No lockdown journey is the same, and all bases on the formal-to-give-absolutely-no-fucks spectrum were covered accordingly. Some guests had cabin fever. Some were at peace with lockdown. Some were itching for 4am parties. And some had even kicked back on the sofa after apparently inhaling six edibles and half a Xanax leftover from a trip to Bangkok. Celebrities: just like you and I!

The night's most memorable appearance came from Jason Sudeikis, and not just because his speech was like one long Cheech & Chong table read. While accepting best actor in a musical or comedy series (and seemingly not expecting it whatsoever), the Ted Lasso winner referenced Tolstoy and bedtime stories (???) in an eco-friendly tie-dye hoody from Forward Space, which describes itself as a place of "dynamic dance-based sweat sessions with athletic conditioning components". Translation: not very Golden Globes at all.

It wasn't the only version of trippy, either. While more polished, Schitt's Creek's Dan Levy melded several shades of mustard and canary yellow for a dressed down suit that, again, wasn't very awards season. Where past experimentation was so often buoyed by mad-normal combos (fluoro jacket, normal tie; draping jacket, slimline fit and so on), the 37-year-old eschewed the old rules entirely in a sequinned roll-neck and stacked lamé lace-ups.

Josh O'Connor went for a similar tack, but instead swapped Studio 54 lite for King Louis XIII of France by way of Loewe (a go-to for The Crown actor). There was a tuxedo jacket, sure, but the lapels were chevronned into origami-like shapes, and underneath sat a papery cravat that chimed with diamond white pooling trousers below. Even by 2019's left-field standards, this stuff is unusual. Jackson Lee went for a brocade, billowing kimono-like jacket. Leslie Odom Jr lined a pink suit with a lime green roll-neck. David Fincher waterboarded shots. The list of madness goes on.

Photo credit: Getty Images
Photo credit: Getty Images

Of course, it can be argued that men are afforded such transgressions, and less scrutiny. The Hollywood Reporter's Rebecca Keegan was right to point out the yawning chasm of expectation from men and women in attendance on Twitter (illustrated by a ballgowned Amanda Seyfried side-by-side with a tie-dyed BK THC Dad in Sudeikis), casuality peppered the ceremony to little fanfare.
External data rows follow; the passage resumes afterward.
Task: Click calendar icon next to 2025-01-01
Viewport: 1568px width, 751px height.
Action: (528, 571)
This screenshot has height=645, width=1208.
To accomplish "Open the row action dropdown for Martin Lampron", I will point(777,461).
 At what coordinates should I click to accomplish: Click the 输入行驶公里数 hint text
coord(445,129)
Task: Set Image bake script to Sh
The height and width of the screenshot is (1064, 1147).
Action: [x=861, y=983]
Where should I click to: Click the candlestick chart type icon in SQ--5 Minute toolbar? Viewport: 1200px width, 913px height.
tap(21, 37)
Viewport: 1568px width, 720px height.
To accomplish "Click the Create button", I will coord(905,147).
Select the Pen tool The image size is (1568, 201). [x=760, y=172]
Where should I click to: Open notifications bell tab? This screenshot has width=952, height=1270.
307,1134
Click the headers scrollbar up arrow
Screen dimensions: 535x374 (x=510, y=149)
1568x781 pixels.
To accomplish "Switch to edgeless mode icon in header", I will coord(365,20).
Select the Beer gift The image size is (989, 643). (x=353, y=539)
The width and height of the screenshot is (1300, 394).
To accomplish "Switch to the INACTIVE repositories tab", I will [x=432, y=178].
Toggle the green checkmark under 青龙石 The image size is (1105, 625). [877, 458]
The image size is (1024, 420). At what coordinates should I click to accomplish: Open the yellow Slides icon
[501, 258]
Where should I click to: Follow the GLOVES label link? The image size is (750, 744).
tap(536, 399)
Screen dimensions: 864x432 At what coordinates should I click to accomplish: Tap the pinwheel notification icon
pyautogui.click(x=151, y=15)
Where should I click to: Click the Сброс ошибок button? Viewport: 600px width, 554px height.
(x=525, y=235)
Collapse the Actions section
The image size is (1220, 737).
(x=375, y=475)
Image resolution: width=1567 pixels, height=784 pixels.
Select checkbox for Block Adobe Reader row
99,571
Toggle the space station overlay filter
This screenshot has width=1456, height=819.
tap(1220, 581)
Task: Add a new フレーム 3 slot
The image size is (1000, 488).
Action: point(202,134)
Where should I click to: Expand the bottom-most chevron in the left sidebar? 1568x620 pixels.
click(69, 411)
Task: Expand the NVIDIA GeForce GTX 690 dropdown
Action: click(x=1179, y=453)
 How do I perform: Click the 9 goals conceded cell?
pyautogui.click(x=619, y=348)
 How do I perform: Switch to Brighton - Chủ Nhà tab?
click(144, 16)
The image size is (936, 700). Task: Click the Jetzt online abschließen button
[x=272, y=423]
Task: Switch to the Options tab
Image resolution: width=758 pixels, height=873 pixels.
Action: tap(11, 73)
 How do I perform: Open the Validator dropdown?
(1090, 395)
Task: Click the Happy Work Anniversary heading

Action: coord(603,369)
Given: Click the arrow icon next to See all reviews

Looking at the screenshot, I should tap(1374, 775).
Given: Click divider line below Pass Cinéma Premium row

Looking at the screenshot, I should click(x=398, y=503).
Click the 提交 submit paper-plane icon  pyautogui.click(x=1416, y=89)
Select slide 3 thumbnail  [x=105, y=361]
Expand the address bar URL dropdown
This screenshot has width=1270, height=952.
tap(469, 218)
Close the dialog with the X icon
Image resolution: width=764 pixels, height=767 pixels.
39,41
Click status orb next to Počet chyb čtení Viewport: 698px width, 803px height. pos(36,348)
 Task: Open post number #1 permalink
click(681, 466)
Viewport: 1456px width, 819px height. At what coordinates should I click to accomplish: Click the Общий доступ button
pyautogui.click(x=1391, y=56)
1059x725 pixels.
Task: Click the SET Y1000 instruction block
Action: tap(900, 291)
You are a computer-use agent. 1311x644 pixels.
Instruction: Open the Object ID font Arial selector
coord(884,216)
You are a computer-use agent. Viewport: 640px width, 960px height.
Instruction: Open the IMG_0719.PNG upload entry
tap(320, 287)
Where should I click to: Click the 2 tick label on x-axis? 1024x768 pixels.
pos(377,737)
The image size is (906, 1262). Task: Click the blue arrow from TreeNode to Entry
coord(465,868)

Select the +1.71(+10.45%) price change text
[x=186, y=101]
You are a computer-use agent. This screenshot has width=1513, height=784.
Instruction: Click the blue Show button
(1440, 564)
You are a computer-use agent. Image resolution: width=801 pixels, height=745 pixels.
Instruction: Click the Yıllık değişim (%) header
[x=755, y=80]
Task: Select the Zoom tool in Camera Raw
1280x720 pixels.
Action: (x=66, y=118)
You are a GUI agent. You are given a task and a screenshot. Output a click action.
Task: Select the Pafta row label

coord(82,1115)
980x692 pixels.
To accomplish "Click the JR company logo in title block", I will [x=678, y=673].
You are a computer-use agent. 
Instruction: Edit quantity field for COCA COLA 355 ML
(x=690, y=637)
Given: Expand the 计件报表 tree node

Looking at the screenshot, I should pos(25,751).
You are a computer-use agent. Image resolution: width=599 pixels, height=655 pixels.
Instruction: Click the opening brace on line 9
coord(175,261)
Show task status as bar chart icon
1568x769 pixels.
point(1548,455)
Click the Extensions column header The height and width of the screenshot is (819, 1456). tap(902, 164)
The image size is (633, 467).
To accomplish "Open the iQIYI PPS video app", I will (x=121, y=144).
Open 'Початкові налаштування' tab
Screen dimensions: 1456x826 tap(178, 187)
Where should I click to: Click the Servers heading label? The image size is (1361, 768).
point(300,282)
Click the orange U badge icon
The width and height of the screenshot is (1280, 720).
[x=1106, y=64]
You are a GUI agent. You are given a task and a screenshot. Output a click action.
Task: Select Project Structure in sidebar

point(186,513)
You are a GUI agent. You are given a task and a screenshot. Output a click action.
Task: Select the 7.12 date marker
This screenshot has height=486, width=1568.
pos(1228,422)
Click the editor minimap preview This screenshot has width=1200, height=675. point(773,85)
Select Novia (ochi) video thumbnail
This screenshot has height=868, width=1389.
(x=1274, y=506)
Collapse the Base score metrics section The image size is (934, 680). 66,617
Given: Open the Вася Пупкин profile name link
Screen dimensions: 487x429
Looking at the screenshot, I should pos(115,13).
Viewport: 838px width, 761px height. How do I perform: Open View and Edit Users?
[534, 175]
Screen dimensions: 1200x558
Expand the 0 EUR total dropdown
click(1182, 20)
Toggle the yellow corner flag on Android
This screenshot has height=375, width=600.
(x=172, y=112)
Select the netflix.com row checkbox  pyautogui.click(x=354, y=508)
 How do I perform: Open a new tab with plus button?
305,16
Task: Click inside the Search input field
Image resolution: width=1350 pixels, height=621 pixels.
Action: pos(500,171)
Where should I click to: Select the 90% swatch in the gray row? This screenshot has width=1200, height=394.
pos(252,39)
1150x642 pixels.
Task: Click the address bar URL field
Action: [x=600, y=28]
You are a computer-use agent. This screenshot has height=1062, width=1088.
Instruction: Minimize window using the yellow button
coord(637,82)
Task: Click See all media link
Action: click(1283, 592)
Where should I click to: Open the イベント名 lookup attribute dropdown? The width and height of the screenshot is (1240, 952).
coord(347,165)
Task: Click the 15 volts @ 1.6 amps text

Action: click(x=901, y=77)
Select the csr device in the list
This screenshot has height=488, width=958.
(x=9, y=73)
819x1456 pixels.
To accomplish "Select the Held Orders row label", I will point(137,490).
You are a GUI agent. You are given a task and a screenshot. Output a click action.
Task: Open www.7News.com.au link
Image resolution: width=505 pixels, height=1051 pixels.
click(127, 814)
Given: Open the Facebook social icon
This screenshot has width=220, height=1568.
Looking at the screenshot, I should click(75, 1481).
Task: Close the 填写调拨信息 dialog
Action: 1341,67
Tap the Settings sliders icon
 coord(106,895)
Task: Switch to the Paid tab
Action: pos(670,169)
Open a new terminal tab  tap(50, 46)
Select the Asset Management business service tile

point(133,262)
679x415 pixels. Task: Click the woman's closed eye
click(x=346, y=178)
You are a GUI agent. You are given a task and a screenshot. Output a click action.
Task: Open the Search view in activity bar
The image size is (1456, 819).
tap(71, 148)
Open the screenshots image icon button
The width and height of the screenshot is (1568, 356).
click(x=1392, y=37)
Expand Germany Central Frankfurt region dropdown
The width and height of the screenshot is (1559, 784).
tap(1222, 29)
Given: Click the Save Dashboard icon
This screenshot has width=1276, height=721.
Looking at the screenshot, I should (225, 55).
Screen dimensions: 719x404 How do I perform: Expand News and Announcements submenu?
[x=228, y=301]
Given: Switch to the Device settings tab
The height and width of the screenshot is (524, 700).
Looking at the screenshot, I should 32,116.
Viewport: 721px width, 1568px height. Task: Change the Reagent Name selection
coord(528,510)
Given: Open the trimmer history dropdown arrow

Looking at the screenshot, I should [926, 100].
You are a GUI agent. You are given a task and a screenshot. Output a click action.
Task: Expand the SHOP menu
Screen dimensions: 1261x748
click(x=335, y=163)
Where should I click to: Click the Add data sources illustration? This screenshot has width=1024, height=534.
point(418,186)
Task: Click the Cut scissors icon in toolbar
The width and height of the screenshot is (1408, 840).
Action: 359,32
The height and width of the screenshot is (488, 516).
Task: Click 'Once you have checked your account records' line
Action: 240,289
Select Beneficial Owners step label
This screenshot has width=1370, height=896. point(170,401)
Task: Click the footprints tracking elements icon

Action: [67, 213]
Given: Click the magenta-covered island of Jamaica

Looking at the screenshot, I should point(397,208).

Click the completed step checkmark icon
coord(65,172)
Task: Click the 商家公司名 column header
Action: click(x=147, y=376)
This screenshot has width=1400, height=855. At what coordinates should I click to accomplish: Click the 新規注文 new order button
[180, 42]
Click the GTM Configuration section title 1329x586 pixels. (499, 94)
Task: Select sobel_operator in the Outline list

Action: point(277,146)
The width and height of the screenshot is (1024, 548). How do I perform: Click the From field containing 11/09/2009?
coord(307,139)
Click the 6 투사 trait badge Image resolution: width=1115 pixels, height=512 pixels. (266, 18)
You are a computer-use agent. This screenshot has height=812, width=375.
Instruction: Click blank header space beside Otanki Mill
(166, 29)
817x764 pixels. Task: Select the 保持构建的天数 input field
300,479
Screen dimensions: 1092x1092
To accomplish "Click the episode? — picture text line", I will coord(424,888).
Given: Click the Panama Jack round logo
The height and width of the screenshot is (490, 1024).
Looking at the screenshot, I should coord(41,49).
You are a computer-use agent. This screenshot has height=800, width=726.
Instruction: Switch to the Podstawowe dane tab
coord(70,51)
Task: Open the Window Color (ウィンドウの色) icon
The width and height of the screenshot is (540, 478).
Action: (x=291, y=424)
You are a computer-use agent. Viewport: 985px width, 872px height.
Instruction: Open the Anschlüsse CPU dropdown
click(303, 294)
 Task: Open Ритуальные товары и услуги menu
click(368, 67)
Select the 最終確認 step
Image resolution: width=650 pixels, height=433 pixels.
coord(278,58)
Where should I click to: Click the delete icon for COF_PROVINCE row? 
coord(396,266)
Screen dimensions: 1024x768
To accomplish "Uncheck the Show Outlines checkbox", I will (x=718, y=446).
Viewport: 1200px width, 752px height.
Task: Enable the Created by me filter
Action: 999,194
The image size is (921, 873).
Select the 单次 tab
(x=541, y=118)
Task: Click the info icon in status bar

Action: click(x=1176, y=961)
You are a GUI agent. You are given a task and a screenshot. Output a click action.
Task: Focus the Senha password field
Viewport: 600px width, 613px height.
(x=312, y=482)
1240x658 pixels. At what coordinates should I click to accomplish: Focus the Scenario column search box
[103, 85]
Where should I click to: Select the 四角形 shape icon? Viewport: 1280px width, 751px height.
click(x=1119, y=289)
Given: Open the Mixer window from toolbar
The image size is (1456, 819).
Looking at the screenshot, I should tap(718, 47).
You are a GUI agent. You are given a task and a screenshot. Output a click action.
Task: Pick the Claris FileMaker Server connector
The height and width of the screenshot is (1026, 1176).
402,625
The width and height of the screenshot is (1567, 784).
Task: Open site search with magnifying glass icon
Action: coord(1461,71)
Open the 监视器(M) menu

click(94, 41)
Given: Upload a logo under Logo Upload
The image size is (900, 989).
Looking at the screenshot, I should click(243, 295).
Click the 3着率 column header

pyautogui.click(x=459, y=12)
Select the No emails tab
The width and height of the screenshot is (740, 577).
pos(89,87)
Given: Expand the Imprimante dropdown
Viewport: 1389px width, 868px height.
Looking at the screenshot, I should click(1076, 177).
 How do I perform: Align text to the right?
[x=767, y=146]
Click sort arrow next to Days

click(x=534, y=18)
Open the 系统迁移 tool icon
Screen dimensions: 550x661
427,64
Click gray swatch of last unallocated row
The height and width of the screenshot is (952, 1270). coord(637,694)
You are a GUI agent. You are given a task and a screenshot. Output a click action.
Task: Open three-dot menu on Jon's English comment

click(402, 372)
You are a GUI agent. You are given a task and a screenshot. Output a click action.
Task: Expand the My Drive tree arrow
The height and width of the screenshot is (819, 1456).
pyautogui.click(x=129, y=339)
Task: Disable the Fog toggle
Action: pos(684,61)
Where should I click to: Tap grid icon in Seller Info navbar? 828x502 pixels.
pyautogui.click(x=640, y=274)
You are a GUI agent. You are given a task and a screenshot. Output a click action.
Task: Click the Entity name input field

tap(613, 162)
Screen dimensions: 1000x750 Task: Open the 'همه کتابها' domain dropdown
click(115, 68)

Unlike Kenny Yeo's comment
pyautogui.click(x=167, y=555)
Chloé Zhao, the recipient of the Globes' best director gong for her American odyssey in Nomadland (she's only the second ever woman to win the award, and the first Asian woman to do so) also eschewed the usual glambake, choosing to accept her prize in the stuff we all like when stuck behind a laptop screen. Which, in this instance, was an unassuming khaki top and a mug your mum opts for when she's feeling a bit poorly.

Elsewhere, Jodie Foster accepted the award for best supporting actress in The Mauritanian in PJs alongside her wife, who was also in PJs, and a dog called Ziggy that wore a matching necktie. Of course, not everyone was as casual as Sudeikis, Zhao and Foster, but their willingness to dress on their own terms set a new temperature for a stuffy showbiz world that's sullied by unnecessarily mean 'worst-dressed' lists and sidebars of shame.

The black tie state of mind wasn't totally unconscious. Unorthodox's Amit Rahav went for the most classic of the classics, and, admittedly, he looked great. Black tie generally does when done right. Carey Mulligan and The Crown's Emma Corrin were also but two guests to go for the sort of gownery that photographs very well in the hazy, smoky, offhand shots at a Vanity Fair afterparty. But they weren't the majority. While our ring of the tuxedo's death knell may've been premature back in 2019, two years on, dress codes, like everything else, are ablaze – and the old rulebook makes for a wonderful effigy.